Das Präparat wird ab dem 30.06.2003 unter der Bezeichnug Enacoril® vertrieben.
Freisetzung
Die In-vitro-Freisetzung wurde in Phosphatpuffer pH 6,8 bei 37 °C durchgeführt. Verwendet wurde eine Paddle-Apparatur mit einer Agitation von 50 Umdrehungen pro Minute. Neben der USP-gemäßen Probennahme bei 30 Minuten wurden zusätzlich bei 15 und 45 Minuten Proben genommen. Die Quantifizierung des freigesetzten Wirkstoffs wurde, wie unter Gehaltsbestimmung beschrieben, vorgenommen. Laut Monographie sollen nach 30 Minuten mindestens 80 Prozent des deklarierten Wirkstoffes freigesetzt worden sein. Alle untersuchten Präparate erfüllten diese Spezifikation. Bereits nach 15 Minuten hatten 24 der 26 Präparate mehr als die geforderte Wirkstoffmenge freigegeben.
Resümee
Enalapril zählt zu den mittlerweile millionenfach bewährten ACE-Inhibitoren der ersten Stunde. Das Carboxyalkanoylderivat der Aminosäure Prolin wird als pro-drug verabreicht. Die aktive Carboxylfunktion ist durch eine Ethylesterfunktion geschützt, die in vivo abgespalten wird und den eigentlichen Wirkstoff, Enalaprilat, freigibt. Dieses Prinzip wurde bei den meisten, später entwickelten Varianten dieser Inhibitorspezies übernommen. Enalapril wirkt, mäßig schnell, aber mit langer Halbwertszeit, so dass eine tägliche Einmalgabe ausreichend ist. Da Enalapril im allgemeinen gut verträglich ist, zählt der Wirkstoff zu den verbreitetsten ACE-Inhibitoren.
Alle Enalaprilmaleat-20-mg Präparate dieser Untersuchung entsprachen den Anforderungen der Monographie.
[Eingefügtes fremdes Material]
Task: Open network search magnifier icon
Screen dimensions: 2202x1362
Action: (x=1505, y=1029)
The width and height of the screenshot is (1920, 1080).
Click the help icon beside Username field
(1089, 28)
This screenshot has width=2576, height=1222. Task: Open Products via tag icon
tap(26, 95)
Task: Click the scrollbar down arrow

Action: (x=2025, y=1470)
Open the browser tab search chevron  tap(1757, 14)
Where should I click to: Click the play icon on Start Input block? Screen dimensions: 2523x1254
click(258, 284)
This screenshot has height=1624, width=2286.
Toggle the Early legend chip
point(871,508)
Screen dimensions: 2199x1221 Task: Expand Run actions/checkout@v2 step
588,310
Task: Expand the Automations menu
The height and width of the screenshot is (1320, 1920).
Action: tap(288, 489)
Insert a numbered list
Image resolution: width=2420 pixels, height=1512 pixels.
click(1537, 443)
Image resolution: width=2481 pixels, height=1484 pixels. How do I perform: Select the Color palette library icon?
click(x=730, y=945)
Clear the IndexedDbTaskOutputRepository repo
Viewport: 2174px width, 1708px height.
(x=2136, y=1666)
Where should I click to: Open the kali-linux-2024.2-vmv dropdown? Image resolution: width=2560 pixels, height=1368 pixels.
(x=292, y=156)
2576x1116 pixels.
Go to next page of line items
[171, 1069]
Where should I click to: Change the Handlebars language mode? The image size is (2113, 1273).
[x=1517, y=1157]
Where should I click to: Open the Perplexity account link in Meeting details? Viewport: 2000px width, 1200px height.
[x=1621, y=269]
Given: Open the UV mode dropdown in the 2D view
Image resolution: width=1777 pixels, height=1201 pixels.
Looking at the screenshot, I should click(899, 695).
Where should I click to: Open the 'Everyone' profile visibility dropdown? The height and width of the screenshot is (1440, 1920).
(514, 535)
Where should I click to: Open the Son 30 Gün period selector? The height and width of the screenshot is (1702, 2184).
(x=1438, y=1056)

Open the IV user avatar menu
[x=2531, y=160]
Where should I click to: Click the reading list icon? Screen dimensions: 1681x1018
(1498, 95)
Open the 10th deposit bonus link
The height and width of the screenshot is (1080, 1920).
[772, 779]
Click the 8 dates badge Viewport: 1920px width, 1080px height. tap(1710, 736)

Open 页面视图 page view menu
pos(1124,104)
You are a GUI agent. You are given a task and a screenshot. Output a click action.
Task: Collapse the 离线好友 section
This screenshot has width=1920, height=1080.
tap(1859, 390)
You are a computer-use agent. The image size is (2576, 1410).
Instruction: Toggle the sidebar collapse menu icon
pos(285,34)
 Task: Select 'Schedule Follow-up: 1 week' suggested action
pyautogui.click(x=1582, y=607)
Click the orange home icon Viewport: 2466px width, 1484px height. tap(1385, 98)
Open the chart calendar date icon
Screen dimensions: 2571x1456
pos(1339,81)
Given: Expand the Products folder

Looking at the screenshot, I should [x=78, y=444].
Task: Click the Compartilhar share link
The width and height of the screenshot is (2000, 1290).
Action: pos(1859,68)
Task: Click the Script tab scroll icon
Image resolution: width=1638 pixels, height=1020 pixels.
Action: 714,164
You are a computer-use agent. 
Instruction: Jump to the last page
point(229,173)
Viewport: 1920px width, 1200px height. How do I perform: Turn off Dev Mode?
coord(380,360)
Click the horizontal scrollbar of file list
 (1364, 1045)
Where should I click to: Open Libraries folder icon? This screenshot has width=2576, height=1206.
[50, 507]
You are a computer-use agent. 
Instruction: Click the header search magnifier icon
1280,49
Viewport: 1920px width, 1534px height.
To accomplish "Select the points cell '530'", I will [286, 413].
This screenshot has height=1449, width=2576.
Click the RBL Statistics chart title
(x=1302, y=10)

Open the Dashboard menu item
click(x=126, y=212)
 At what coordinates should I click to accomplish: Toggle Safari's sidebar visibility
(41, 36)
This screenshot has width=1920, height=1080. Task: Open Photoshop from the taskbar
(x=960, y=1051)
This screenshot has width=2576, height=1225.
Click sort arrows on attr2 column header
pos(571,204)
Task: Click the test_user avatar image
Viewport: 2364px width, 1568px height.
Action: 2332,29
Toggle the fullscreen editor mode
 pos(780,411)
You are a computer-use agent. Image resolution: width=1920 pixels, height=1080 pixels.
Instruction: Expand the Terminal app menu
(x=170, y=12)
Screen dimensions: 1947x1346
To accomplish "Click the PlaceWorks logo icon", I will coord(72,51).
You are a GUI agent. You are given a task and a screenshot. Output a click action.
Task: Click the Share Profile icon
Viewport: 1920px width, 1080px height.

Auch bei dieser Reihenprüfung konnte der hohe Qualitätsstandard der in Deutschland vertriebenen Arzneimittel bestätigt werden. Die Reihenuntersuchungen des Zentrallaboratoriums Deutscher Apotheker werden auch zukünftig Aspekten der Arzneimittelsicherheit in unserem Land Rechnung tragen. Demnächst wird eine umfangreiche Prüfung von Präparaten eines weiteren hochwirksamen ACE-Inhibitors, der Thioverbindung Captopril, durchgeführt und an dieser Stelle publiziert.
Die Hersteller der geprüften Produkte wurden vor der Publikation und unter Vorgabe einer Widerspruchsfrist von den Ergebnissen unterrichtet. Von einem Hersteller wurde um Wiedergabe folgender Stellungnahme gebeten: Lindopharm GmbH: Die Markenanmeldung Enalind wurde am 3. Juni 2003 zurückgezogen. Das Präparat wird ab dem 30. Juni 2003 unter der Bezeichnung Enacoril® vertrieben (sinngemäße Wiedergabe).